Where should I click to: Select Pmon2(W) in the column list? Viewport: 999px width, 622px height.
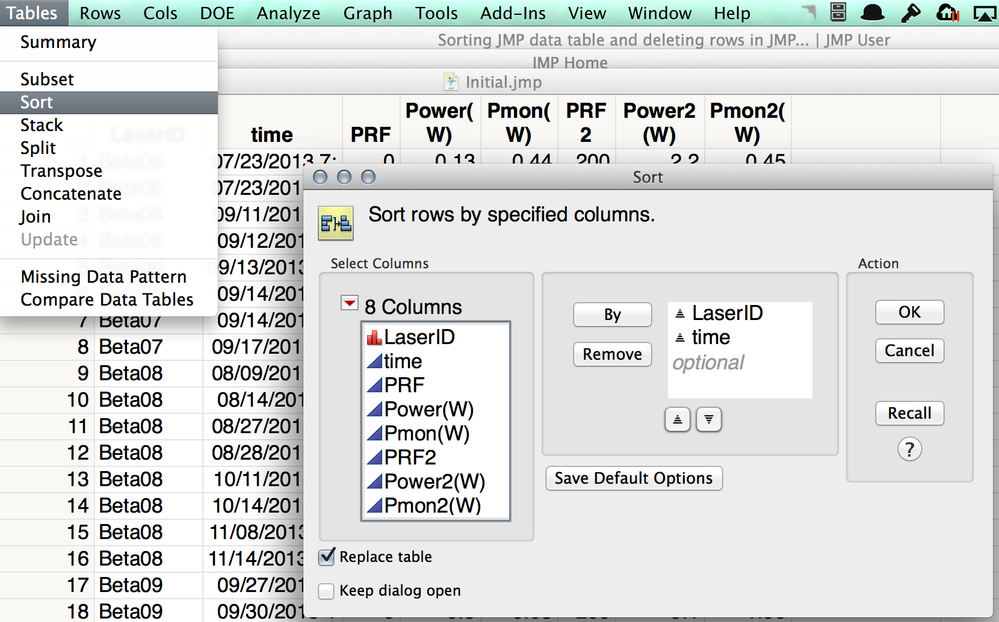424,506
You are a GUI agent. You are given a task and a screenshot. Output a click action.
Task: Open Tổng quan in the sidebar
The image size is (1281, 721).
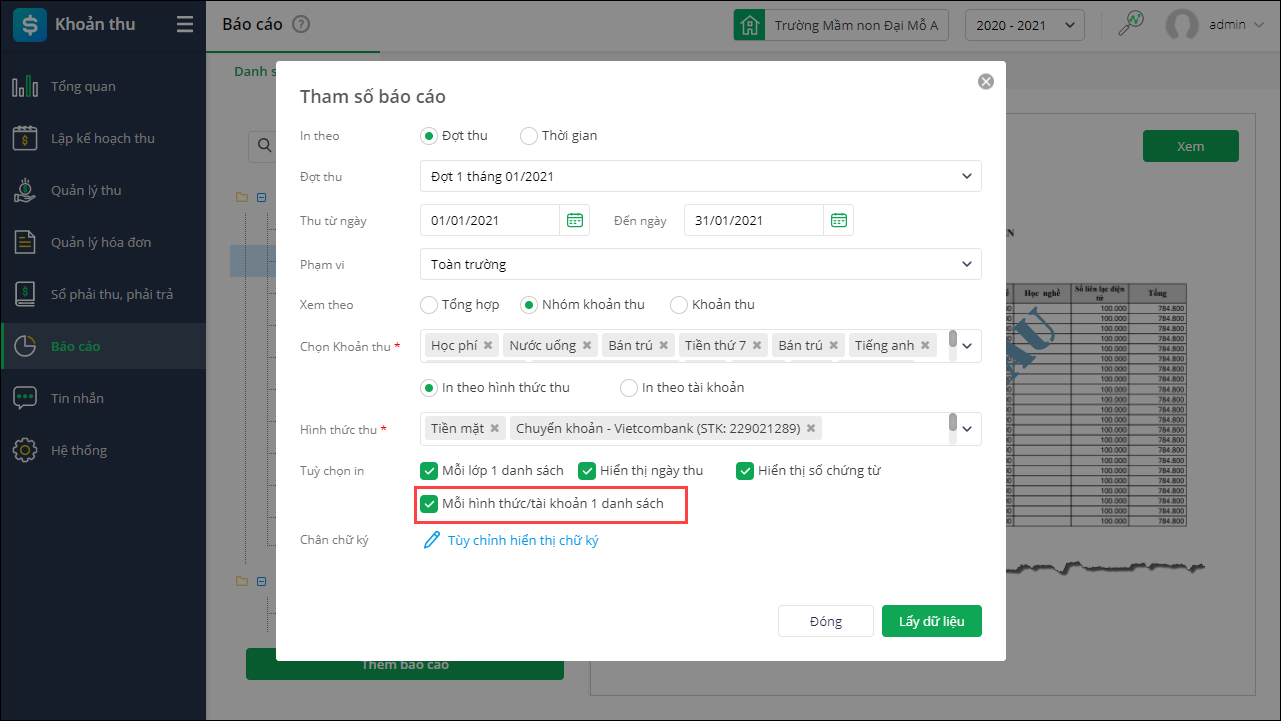[83, 87]
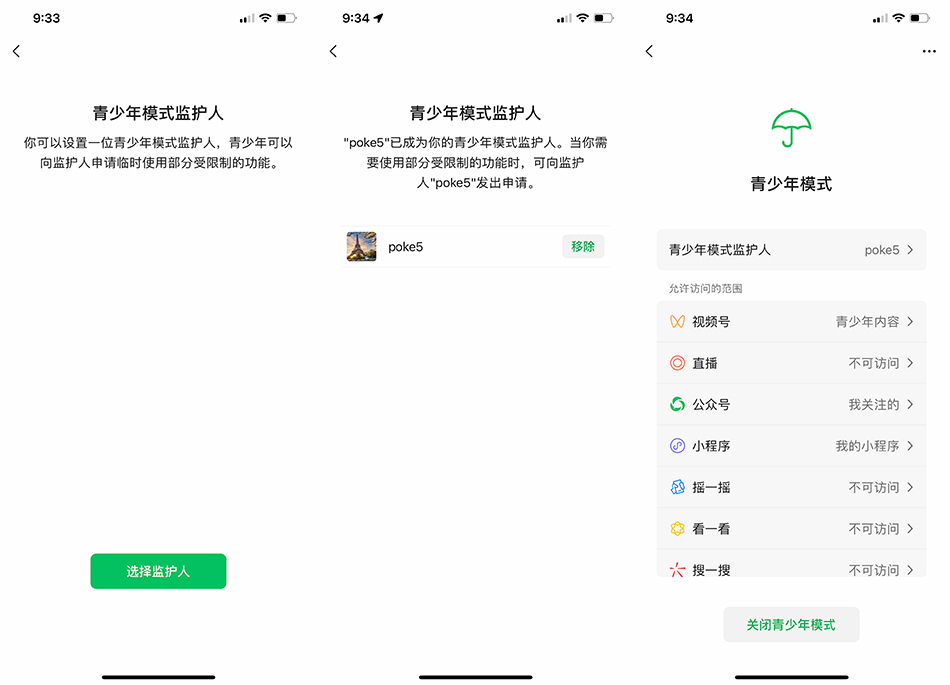Tap the Mini Programs (小程序) purple icon
The width and height of the screenshot is (950, 685).
677,446
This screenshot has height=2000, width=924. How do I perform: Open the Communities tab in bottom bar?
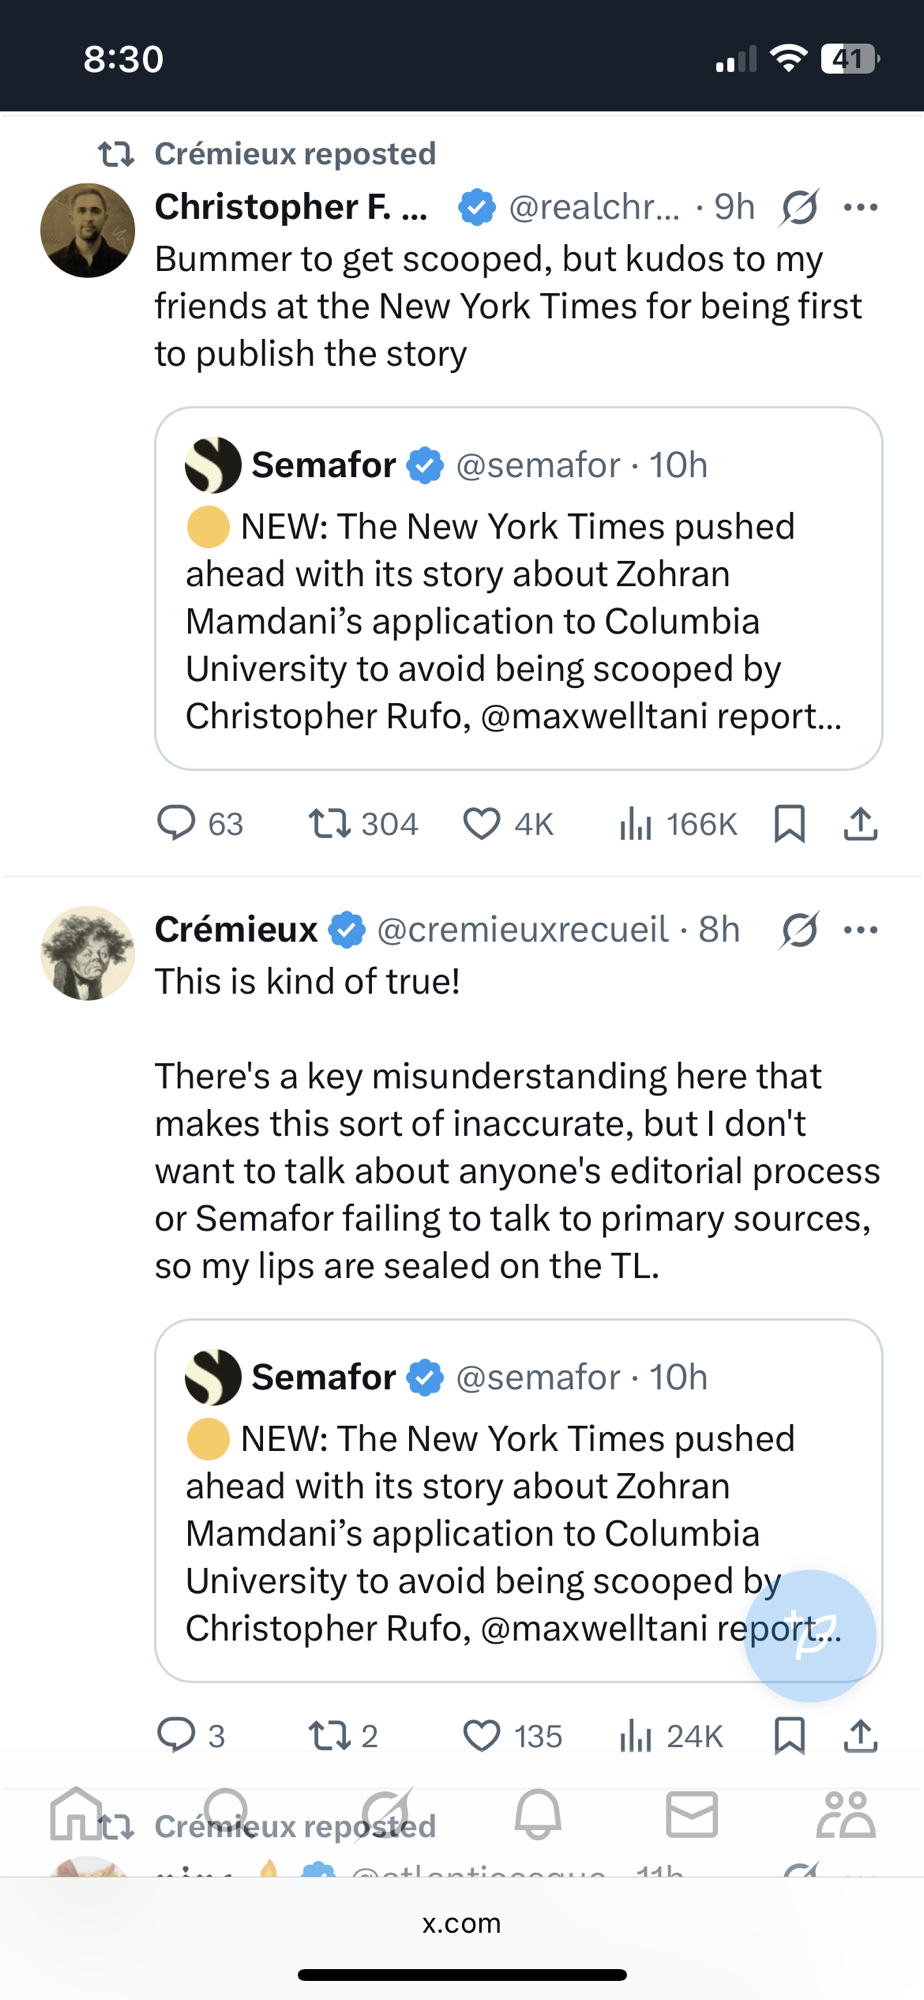[x=845, y=1814]
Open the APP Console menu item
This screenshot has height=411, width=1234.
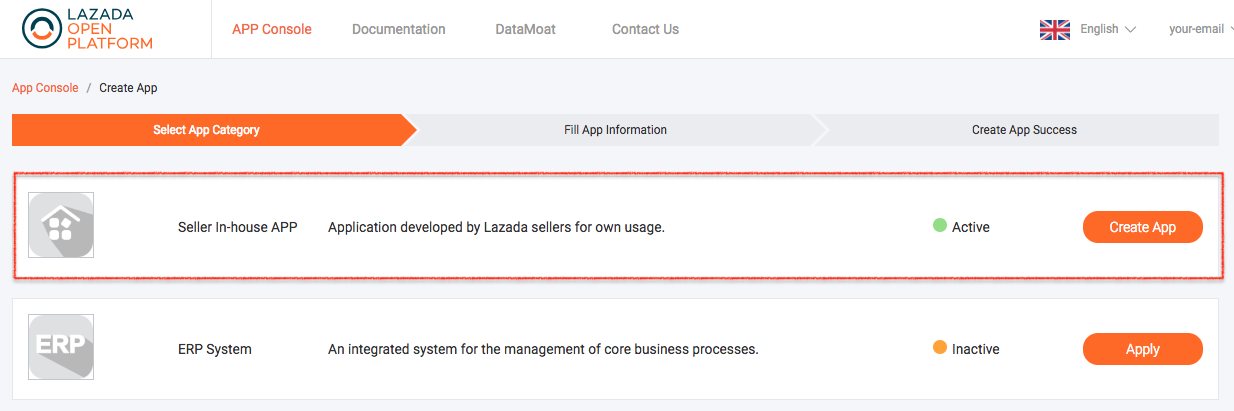tap(272, 30)
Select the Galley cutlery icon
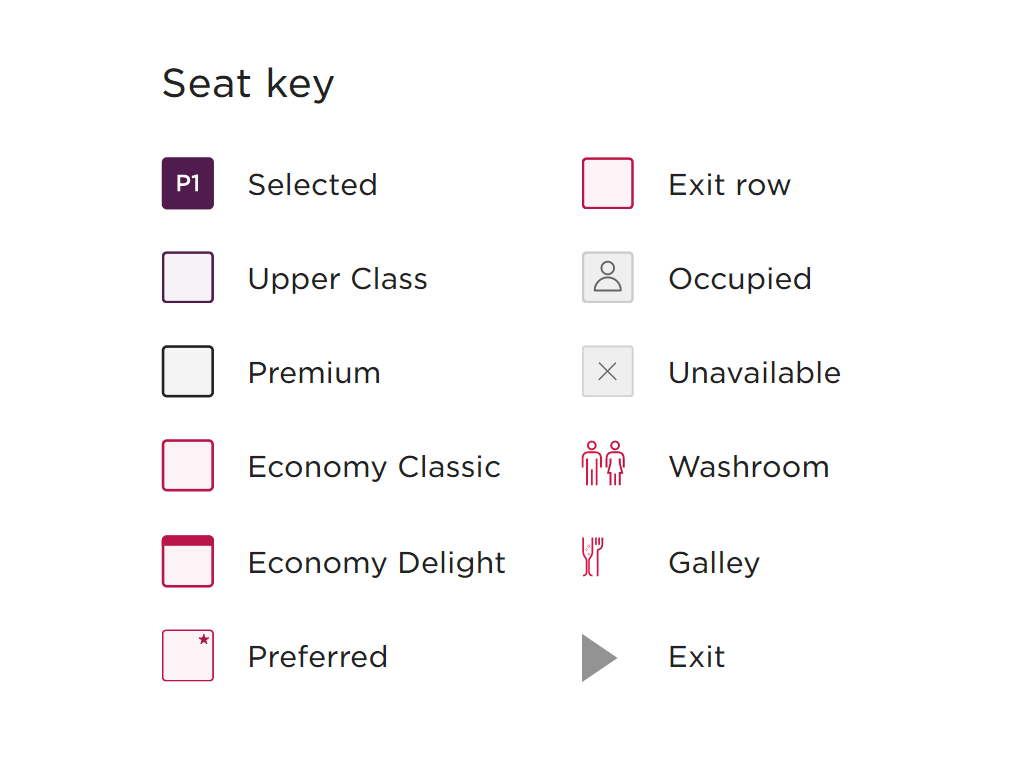Screen dimensions: 1024x768 [592, 558]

────────

- Task
Produce an exact copy of the lines from the line containing "Task: Open Tổng quan in the sidebar" to the end of the material, both ends included, and omit every picture.

- Answer
Task: Open Tổng quan in the sidebar
The image size is (1281, 721).
[83, 87]
Tap the Mini Programs (小程序) purple icon
The width and height of the screenshot is (950, 685).
677,446
This screenshot has height=2000, width=924. How do I perform: Open the Communities tab in bottom bar?
[x=845, y=1814]
Open the APP Console menu item
This screenshot has height=411, width=1234.
tap(272, 30)
Select the Galley cutlery icon
Screen dimensions: 1024x768 [592, 558]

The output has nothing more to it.